* _ABOUT THIS TASK_: Report every line below that holds the word "swatch".

* _Collected data entries_:
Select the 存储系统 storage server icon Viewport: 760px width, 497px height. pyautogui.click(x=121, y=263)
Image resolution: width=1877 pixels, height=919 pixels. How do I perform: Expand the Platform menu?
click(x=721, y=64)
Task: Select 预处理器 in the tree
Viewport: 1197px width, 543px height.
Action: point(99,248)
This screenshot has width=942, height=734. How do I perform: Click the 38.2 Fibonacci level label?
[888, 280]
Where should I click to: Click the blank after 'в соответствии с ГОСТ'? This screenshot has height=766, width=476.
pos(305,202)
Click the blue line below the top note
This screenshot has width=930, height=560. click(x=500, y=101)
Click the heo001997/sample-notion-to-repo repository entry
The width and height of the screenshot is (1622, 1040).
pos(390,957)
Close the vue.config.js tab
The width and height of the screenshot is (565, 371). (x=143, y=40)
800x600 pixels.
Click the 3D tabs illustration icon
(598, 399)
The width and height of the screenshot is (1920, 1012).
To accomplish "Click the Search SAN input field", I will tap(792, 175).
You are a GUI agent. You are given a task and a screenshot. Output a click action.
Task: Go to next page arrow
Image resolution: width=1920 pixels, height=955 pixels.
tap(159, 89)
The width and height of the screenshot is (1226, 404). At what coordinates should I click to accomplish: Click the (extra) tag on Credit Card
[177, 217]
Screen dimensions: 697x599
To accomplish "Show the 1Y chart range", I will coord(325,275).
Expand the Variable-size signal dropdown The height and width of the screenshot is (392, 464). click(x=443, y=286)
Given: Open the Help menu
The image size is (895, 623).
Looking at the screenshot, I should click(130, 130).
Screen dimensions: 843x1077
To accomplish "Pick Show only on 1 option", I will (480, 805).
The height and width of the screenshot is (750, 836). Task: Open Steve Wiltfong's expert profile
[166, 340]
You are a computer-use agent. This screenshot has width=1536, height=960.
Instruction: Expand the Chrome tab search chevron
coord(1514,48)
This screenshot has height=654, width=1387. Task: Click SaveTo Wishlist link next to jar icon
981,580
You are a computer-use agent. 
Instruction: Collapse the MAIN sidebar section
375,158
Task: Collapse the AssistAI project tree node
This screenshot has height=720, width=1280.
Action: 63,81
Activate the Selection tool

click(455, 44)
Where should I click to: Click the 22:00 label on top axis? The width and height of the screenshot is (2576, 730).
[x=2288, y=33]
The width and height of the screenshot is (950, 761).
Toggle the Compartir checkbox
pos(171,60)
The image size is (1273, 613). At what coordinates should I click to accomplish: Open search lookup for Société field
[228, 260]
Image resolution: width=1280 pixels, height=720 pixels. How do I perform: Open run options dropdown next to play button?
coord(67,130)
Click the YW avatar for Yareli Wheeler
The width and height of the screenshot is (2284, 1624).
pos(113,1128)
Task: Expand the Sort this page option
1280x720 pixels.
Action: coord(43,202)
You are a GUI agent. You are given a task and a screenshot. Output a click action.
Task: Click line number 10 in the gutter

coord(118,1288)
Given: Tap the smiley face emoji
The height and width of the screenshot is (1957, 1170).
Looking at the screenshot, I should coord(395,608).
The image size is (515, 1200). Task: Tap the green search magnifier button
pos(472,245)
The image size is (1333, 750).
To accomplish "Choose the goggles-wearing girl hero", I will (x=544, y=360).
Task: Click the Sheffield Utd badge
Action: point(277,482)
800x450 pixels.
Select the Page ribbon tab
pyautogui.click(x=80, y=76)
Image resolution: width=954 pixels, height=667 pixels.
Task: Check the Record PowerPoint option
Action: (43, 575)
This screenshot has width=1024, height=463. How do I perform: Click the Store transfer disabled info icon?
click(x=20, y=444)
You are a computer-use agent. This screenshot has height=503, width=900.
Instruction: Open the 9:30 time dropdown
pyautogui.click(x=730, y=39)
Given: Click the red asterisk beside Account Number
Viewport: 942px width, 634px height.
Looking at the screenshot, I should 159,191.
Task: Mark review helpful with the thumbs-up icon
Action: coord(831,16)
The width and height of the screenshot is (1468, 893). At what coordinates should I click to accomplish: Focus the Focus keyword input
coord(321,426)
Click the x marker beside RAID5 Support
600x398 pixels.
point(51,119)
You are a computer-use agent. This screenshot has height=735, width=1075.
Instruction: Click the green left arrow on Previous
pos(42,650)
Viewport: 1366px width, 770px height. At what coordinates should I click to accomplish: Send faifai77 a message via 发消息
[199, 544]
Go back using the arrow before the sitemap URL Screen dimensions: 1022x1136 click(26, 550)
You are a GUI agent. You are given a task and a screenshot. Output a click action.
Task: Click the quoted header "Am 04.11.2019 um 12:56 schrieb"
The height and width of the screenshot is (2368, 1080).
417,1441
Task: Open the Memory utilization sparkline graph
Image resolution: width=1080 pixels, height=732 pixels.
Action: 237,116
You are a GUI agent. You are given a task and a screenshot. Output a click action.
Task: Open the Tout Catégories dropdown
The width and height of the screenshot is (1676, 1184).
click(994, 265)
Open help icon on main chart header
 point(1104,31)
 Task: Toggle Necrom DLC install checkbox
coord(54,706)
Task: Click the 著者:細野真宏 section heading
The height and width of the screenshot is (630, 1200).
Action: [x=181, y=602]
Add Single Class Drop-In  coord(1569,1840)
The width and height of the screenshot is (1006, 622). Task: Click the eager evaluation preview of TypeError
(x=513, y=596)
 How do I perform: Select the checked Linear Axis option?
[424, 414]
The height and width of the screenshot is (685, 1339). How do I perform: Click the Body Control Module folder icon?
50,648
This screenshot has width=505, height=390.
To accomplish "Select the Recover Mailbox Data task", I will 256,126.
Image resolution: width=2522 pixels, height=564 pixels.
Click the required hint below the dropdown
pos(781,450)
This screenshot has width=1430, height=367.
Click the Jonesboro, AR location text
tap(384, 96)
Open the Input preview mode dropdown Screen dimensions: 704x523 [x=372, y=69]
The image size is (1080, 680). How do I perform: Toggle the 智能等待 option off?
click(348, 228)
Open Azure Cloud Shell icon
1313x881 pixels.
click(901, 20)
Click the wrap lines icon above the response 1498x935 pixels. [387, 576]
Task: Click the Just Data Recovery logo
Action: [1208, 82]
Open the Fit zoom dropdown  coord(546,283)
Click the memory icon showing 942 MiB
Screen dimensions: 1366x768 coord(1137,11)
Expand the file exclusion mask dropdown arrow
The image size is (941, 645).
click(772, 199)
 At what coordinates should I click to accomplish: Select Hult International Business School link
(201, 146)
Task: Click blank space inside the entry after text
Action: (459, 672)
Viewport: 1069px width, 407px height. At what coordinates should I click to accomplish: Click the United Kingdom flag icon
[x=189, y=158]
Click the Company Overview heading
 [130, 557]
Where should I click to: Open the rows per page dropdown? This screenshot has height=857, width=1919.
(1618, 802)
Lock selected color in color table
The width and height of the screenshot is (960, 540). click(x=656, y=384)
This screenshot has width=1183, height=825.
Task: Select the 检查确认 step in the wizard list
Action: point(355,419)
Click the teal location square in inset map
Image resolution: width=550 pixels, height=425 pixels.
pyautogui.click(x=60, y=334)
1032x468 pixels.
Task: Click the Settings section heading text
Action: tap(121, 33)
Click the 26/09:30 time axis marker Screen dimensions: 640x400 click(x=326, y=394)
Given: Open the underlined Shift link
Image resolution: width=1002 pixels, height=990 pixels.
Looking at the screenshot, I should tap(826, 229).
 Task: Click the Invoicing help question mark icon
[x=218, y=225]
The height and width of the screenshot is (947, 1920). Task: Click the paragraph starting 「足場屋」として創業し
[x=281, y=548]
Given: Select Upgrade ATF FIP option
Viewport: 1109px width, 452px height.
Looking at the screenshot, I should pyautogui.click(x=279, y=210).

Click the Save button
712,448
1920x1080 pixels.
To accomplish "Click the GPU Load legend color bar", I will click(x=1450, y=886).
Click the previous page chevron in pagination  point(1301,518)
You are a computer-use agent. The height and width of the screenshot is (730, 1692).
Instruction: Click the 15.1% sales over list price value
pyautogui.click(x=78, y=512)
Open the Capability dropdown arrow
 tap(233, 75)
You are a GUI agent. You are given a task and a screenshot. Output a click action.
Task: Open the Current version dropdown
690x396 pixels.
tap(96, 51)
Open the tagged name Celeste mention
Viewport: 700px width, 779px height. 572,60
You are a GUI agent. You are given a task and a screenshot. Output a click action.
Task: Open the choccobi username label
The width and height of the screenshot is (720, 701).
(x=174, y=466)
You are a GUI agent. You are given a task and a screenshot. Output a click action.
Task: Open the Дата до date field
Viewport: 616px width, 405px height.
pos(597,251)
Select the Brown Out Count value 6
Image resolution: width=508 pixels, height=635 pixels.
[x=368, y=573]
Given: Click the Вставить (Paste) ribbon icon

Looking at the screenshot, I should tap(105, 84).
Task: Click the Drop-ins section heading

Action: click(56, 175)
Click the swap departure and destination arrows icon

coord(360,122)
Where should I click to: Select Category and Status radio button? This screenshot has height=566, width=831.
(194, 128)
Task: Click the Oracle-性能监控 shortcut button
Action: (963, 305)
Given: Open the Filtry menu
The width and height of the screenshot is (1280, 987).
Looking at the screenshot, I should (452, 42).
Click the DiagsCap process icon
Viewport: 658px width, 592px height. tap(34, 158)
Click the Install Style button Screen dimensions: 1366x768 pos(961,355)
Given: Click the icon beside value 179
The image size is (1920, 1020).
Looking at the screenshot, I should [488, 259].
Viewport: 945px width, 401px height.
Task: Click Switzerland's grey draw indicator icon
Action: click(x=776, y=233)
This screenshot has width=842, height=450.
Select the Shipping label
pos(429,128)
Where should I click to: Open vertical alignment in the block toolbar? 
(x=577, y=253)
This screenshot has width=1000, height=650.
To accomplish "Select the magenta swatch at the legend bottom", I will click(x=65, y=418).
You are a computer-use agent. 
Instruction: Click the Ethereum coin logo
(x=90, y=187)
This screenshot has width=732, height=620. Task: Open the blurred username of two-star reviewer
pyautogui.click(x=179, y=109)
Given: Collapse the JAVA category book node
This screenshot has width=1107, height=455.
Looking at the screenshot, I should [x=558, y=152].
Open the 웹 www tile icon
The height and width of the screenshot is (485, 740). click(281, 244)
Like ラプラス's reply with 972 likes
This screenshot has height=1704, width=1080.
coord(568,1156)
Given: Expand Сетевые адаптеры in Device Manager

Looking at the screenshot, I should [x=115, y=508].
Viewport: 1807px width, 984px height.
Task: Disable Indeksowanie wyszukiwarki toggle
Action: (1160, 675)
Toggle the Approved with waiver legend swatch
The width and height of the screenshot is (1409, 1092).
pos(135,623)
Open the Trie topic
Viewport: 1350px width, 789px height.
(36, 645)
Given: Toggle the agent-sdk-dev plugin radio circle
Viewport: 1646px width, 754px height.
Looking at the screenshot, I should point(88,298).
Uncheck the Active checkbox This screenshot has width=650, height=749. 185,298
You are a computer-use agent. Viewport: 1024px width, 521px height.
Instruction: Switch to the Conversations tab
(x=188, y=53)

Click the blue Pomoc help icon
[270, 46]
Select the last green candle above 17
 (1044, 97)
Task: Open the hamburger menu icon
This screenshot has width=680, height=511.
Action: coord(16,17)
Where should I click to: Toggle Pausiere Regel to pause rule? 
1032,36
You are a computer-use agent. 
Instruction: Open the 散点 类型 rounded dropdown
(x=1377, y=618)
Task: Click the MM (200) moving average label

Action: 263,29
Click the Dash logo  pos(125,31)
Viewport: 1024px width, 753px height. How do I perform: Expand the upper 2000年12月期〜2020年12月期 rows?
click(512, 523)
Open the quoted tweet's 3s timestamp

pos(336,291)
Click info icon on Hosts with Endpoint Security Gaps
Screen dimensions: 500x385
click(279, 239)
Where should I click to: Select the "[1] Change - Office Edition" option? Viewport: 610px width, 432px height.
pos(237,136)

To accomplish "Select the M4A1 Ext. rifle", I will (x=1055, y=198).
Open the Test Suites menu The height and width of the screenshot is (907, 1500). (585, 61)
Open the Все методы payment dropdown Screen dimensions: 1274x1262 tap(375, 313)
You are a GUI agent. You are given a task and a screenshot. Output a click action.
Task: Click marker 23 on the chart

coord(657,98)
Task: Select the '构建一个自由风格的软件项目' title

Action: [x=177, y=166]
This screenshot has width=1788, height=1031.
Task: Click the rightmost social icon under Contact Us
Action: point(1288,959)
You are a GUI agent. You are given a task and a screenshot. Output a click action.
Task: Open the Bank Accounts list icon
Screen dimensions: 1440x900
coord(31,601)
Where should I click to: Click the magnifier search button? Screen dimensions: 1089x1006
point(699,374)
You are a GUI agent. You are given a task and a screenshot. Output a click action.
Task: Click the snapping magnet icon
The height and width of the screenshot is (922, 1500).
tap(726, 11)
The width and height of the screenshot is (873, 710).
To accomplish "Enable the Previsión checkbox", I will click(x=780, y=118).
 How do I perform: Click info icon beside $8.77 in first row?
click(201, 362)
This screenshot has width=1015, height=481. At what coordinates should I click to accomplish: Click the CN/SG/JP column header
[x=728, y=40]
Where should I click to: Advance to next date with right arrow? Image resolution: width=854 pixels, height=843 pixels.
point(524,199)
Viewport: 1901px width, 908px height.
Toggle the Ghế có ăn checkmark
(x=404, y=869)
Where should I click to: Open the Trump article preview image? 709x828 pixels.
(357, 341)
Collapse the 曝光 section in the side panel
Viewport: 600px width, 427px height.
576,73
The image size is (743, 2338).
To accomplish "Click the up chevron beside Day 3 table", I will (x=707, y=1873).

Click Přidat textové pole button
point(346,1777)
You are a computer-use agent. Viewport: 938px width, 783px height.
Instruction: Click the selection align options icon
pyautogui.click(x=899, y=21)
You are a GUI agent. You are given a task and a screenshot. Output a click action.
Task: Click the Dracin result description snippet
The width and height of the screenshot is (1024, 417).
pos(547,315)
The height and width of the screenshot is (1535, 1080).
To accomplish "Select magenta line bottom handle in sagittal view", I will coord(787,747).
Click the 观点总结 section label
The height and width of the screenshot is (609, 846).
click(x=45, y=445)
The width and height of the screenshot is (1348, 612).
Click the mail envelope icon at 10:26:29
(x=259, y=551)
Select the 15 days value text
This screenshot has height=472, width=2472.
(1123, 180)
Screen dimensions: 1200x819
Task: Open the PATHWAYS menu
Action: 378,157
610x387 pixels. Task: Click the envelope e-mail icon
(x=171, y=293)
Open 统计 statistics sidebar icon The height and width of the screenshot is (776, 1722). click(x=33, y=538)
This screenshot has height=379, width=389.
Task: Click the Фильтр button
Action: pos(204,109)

* _SOLUTION FOR THIS TASK_:
To accomplish "Select the magenta swatch at the legend bottom", I will click(x=65, y=418).
Toggle the Approved with waiver legend swatch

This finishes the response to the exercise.